20 February: President Trump has appointed yet another new Director of National Intelligence in his efforts to find a stooge who will rein in the US intelligence services. He has dismissed acting DNI, Vice Admiral James Maguire, following a briefing to the Senate Intelligence Committee that produced classified evidence that Russia is seeking to assist Trump’s re-election bid in this year’s Presidential election. Maguire only replaced the last DNI, Dan Coats, in July 2019. Trump is reportedly “furious” that this news has come out and blamed Maguire for not bringing the services to heel. He has been replaced by Richard Grenell, a rabid Trump loyalist who is currently the US ambassador to Germany. He has little relevant experience and appears to have been appointed purely on the basis of his political affiliations. He is a regular contributor to the highly partisan Fox News.

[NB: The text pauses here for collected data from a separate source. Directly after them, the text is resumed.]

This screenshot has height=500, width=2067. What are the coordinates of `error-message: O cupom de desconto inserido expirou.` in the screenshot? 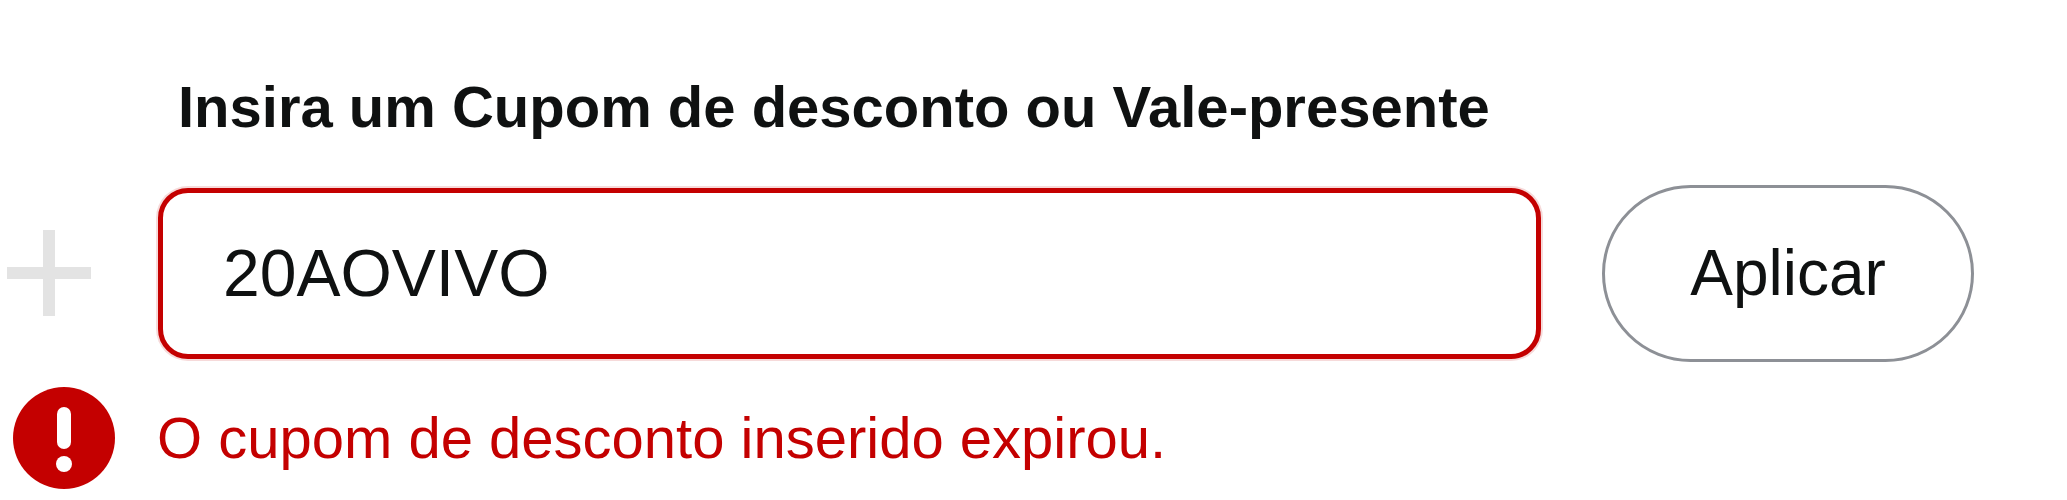 It's located at (662, 438).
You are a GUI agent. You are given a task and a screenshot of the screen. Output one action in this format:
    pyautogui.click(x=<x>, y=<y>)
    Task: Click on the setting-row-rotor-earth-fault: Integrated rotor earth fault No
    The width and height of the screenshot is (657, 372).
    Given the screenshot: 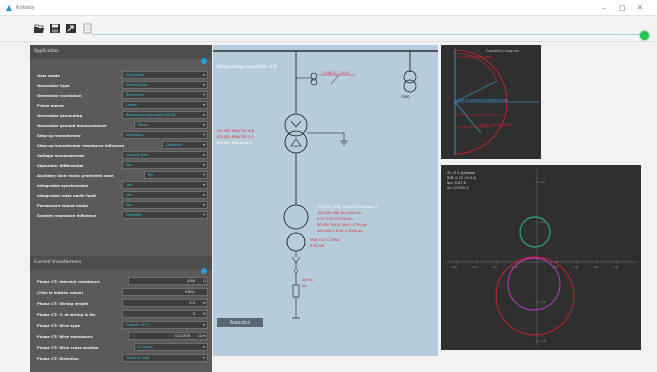 What is the action you would take?
    pyautogui.click(x=121, y=195)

Trump is increasingly frustrated that he cannot bend the US intelligence services to his will. He has placed what he thought were compliant figures at the top, such as Gina Haspel at the CIA, but damaging intelligence continues to be produced. This has forced Trump to the uncomfortable position of denouncing his own intelligence services: last year when he claimed that they were “extremely passive and naive” because their assessment of the Iranian threat did not coincide with his. The difference between the two positions was that the US intelligence services supported their view with detailed evidence and analysis.

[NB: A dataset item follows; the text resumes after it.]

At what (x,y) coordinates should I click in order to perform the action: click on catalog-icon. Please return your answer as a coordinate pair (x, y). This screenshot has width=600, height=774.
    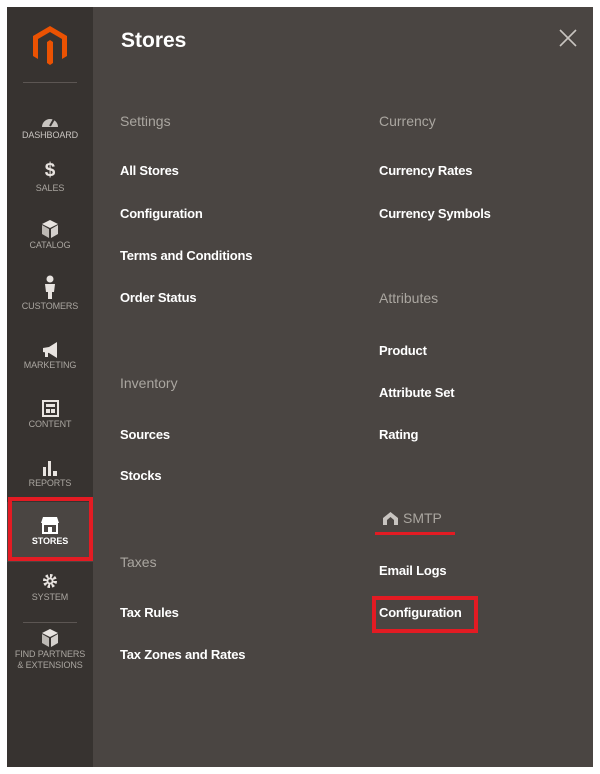
    Looking at the image, I should click on (50, 229).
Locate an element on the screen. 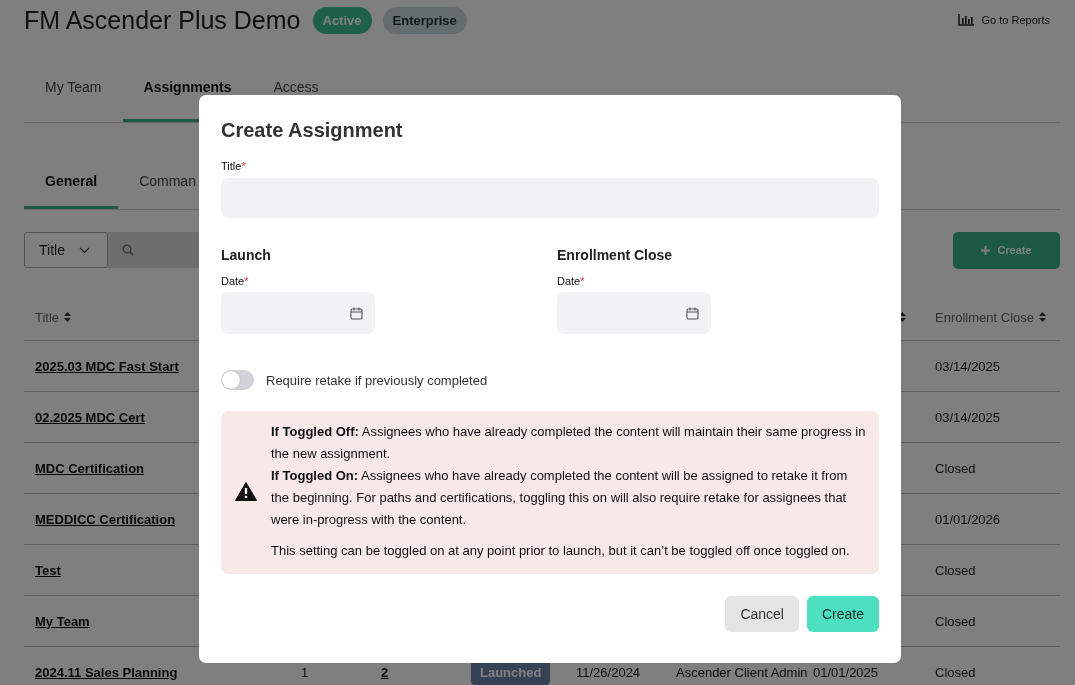 This screenshot has width=1075, height=685. cancel-button: Cancel is located at coordinates (762, 614).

What Trump fails to understand is that the intelligence services are not like big corporations. Changing the managers at the top does not prevent field officers from producing key intelligence. Once this data is in the system, it is hard for Trump’s placemen to ignore it or bury it. If they do, they risk being exposed by covert or overt whistleblowers. For all his blind loyalty, Grenell may find it difficult to produce the compliant intelligence services that Trump desires. We may well be reading about yet another change of DNI in the near future.